The Diary of a CEOThe Scary New Research On Sugar & How They Made You Addicted To It! Jessie Inchauspé | E243
At a glance
WHAT IT’S REALLY ABOUT
Glucose Spikes, Sugar Addiction, And Simple Hacks That Transform Your Health
- Biochemist and author Jessie Inchauspé (the "Glucose Goddess") explains how everyday eating patterns create harmful blood sugar spikes that quietly drive fatigue, cravings, hormonal issues, mental health struggles, and long‑term disease. She links her own severe depersonalization and panic attacks after a traumatic back injury to unstable glucose, which launched her deep dive into biochemistry and continuous glucose monitoring.
- Inchauspé dismantles common nutrition myths (calories, fruit juice, “healthy” breakfasts) and shows how glucose affects mitochondria, insulin, aging, brain function, fertility, and weight regulation even in people without diabetes. She emphasizes that our biology is mismatched with today’s ultra-processed, sugar-saturated environment.
- Most importantly, she offers practical, low-friction “glucose hacks” that let people keep eating foods they love while dramatically reducing glucose spikes—such as changing food order, adding veggie starters, choosing savory breakfasts, using vinegar, and moving after meals.
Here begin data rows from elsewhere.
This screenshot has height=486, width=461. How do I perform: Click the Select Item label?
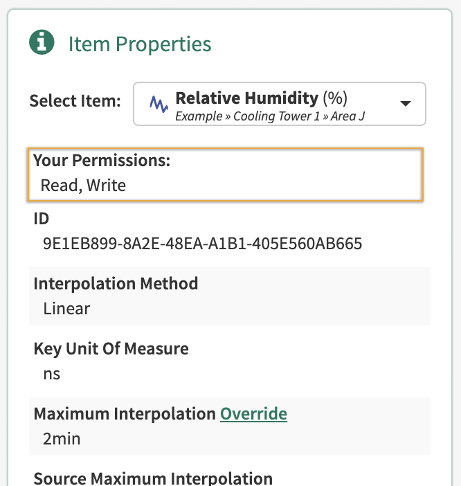[75, 101]

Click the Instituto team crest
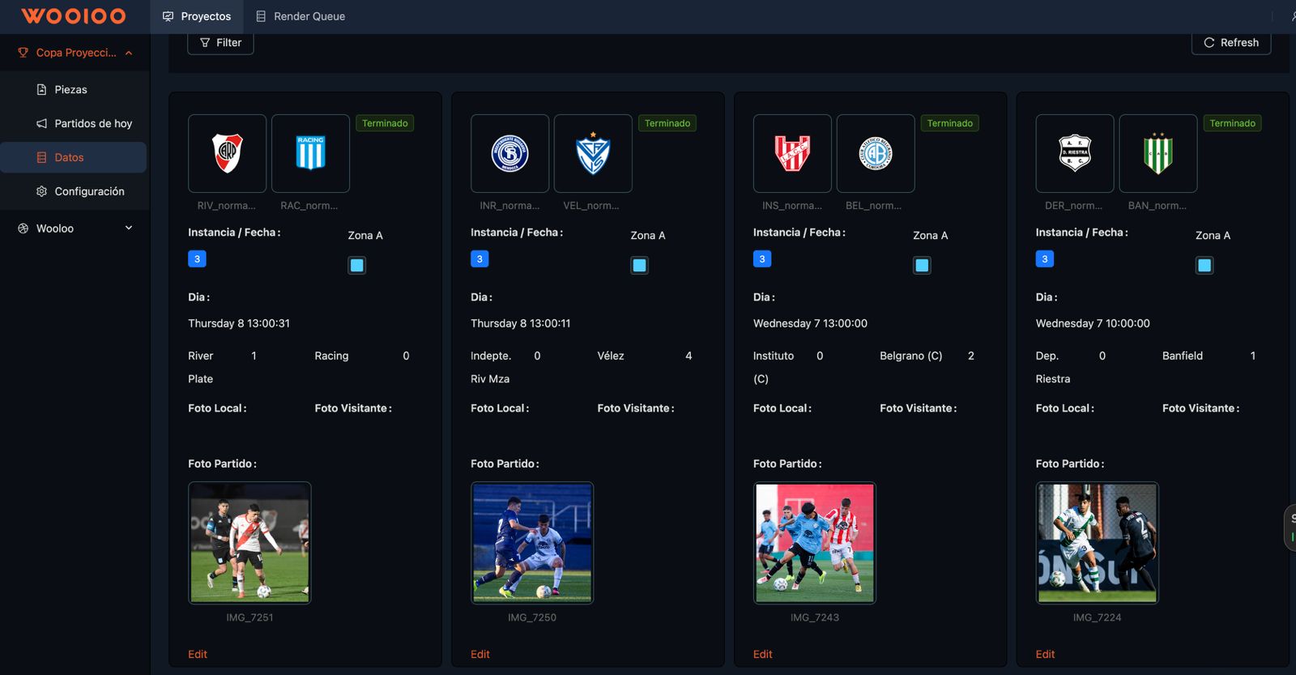pyautogui.click(x=792, y=153)
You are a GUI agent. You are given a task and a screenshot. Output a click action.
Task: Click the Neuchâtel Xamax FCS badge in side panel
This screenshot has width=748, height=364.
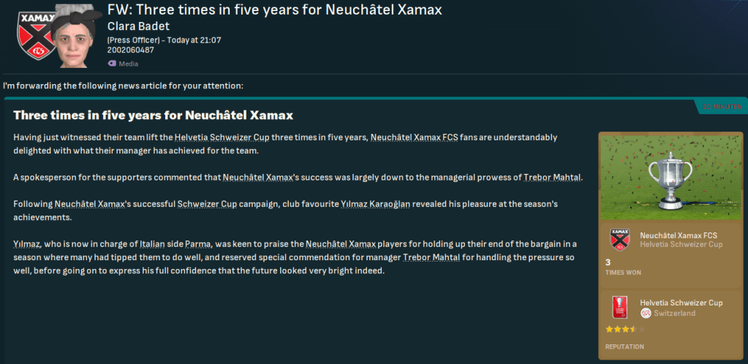[x=619, y=238]
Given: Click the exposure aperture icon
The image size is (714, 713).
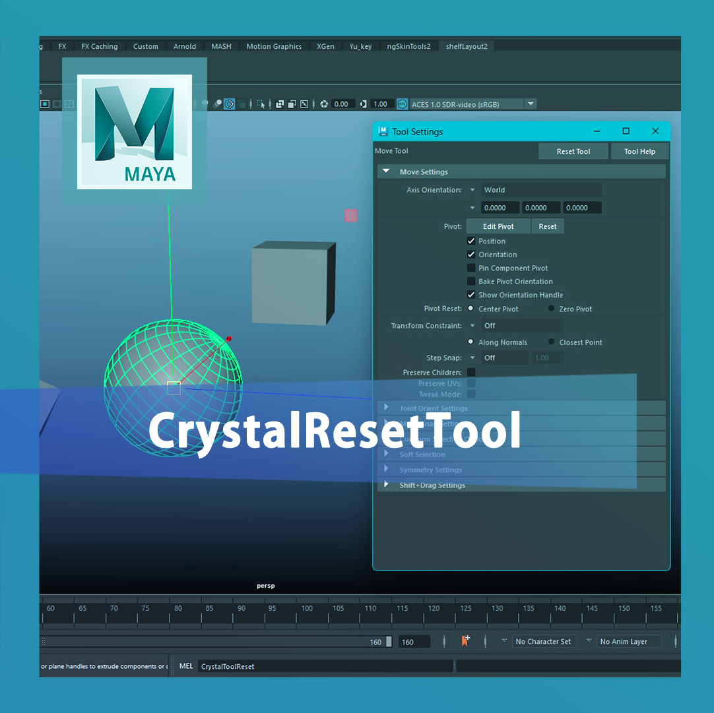Looking at the screenshot, I should tap(324, 104).
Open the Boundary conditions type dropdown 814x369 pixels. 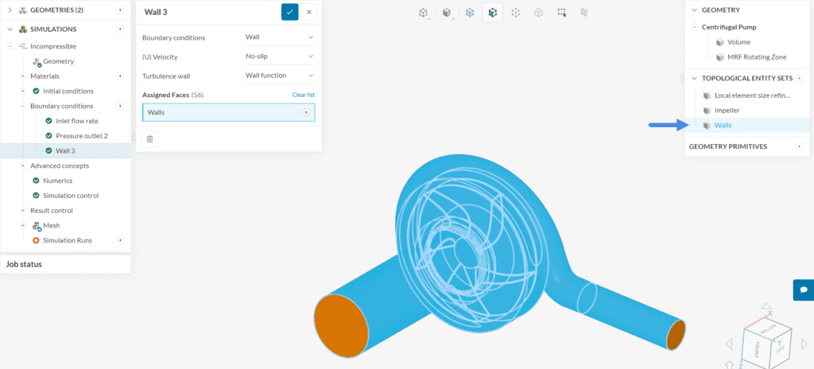(280, 37)
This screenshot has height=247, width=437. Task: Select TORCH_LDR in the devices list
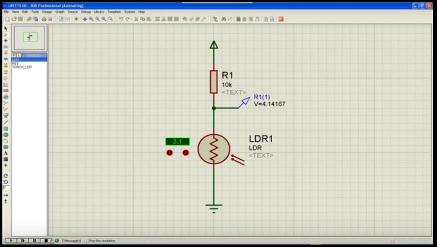coord(22,67)
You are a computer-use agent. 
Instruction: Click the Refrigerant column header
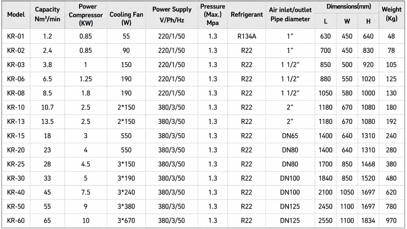click(x=247, y=15)
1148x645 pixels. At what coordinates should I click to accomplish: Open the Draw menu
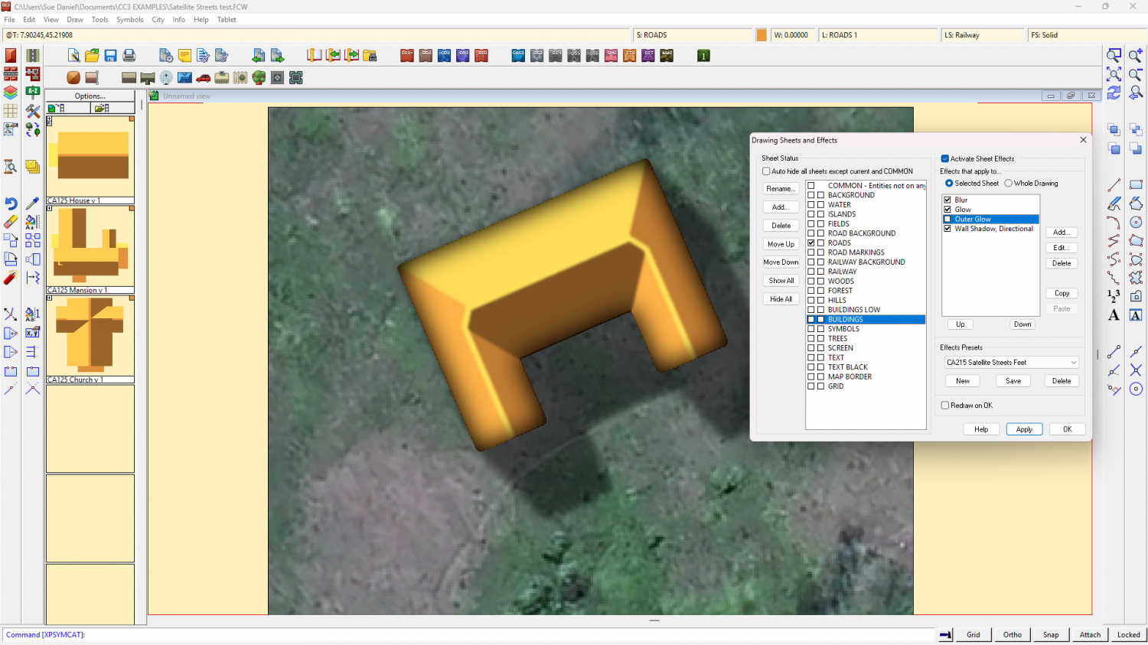pos(75,20)
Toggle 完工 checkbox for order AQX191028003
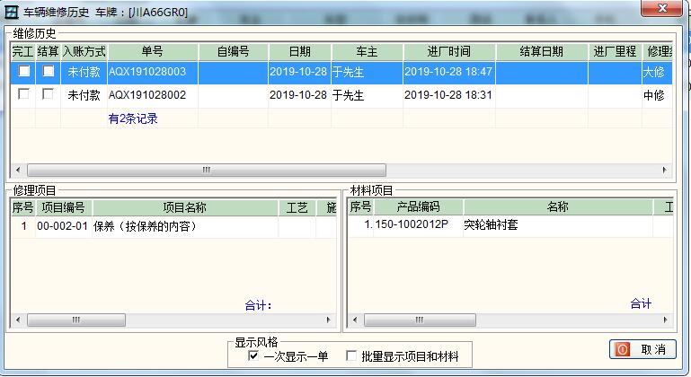 pos(24,71)
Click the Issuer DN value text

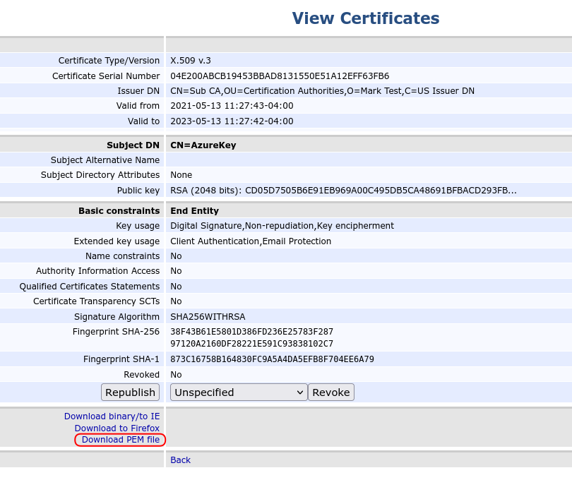(x=322, y=91)
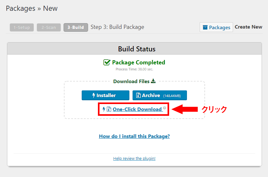This screenshot has height=177, width=268.
Task: Click the One-Click Download link
Action: coord(137,109)
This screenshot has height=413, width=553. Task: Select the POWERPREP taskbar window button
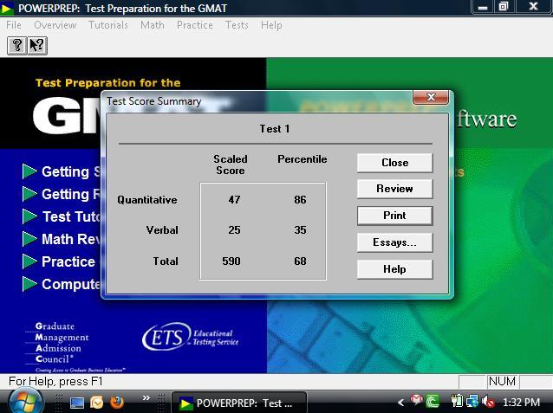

The conversation blends hard science with emotional vulnerability about health, family, and the importance of learning to "fly" your own body.
- The episode positions glucose balance as a foundational lever for physical and mental health, arguing that understanding a few simple principles can cut through diet confusion, reduce shame around cravings, and help people partner with their bodies instead of fighting them.
IDEAS WORTH REMEMBERING
5 ideasGlucose Spikes Quietly Drive Everyday Symptoms And Long-Term Disease
Even without diabetes, most people experience frequent blood sugar spikes that manifest as cravings, afternoon crashes, brain fog, poor sleep, skin issues, and hormonal problems. Over years, these spikes accelerate aging (via glycation), increase inflammation, and raise risk for type 2 diabetes, heart disease, dementia/Alzheimer’s (“type 3 diabetes”), cancer, and fertility issues such as PCOS. If you feel you “could feel better,” stabilizing glucose is one of the highest-leverage starting points.
Your Body Isn’t Sabotaging You—Cravings Are Biochemical, Not Moral Failures
When you eat sugar or refined starch, your glucose rises sharply then crashes. This post-spike drop directly activates the brain’s craving centers, pushing you to seek more sugar, often starting with breakfast and persisting all day. Sugar also releases dopamine, making it behaviorally addictive. Inchauspé argues that shame and “lack of willpower” narratives are misplaced: cravings largely reflect earlier food choices and brain chemistry, not character flaws.
Think Less About Calories, More About What Food Does To Your Glucose
Calories were originally measured by literally burning food in a sealed device and seeing how much they heat water—an approach that says nothing about hormones, inflammation, or how you feel. Two 2,000-calorie diets can have radically different effects depending on glucose dynamics: one can produce exhaustion, constant hunger, inflammation and weight gain, while the other supports stable energy and easier fat loss. Learning how carbs, fiber, protein, and fat affect glucose is more actionable than counting calories.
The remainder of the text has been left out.